In math typically one would write

a = √4x²y - 3xy² + 2xy - 1

with the radical sign running along upto and slightly beyond the 1

My unicode prowess is not upto doing that
Though experts may be able to use macrons/overlines 

> 
> 
> Personally, I'm not convinced about using the very limited number of
> superscript code points to represent exponentiation.
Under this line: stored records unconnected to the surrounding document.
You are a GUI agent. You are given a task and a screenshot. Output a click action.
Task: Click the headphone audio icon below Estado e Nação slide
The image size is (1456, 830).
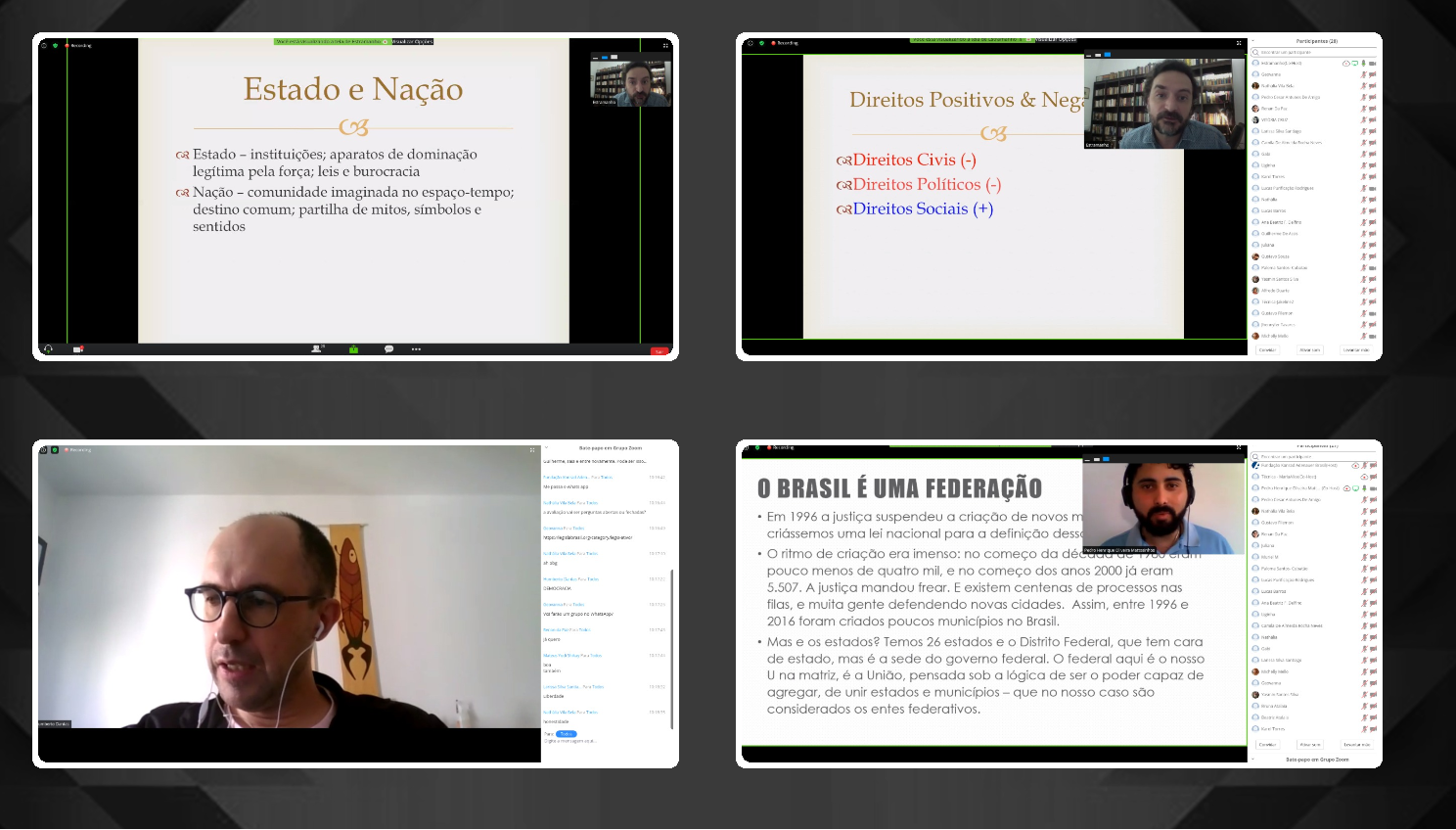(x=48, y=349)
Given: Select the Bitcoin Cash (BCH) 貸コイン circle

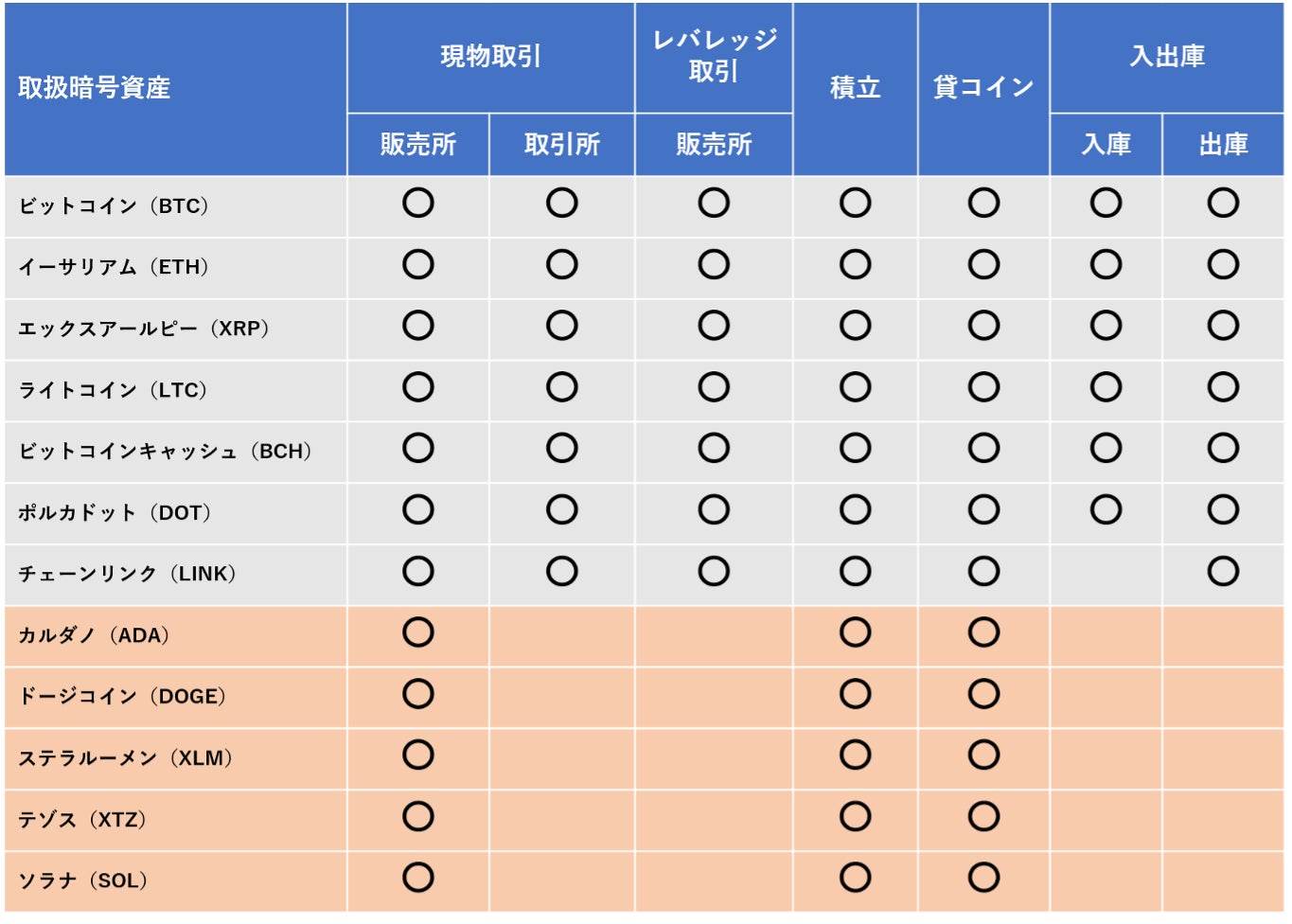Looking at the screenshot, I should click(x=983, y=448).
Using √ as an unary
> operator looks cute, but I don't know that it adds enough to the language
> to justify the addition.

I guess I am more or less in agreement (on THIS/THESE)
ie √ and superscripts is probably not worth the headache

Subscripts OTOH as part of identifier-lexemes doesn't seem to have any issues

Python3

 >>> a₁ = 1
  File "<stdin>", line 1
    a₁ = 1
     ^
SyntaxError: invalid character in identifier

Haskell already has it

Prelude>  let a₁ = 1
Prelude>  a₁
1
Prelude> 

Haskell allows the same for superscripts:

Prelude> let a¹ = 1
Prelude> a¹
1

which is probably not such a great idea!
Prelude>  a¹ +   a₁
2
Prelude> 

My main point being unicode gives a wide repertory -- thats good
It also gives char-classification -- thats a start
But its not enough for designing a (modern) programming

Of course one can stay with ASCII
Like "There are many ways to skin a cat"
the modern version would be "There are many ways to be a Luddite"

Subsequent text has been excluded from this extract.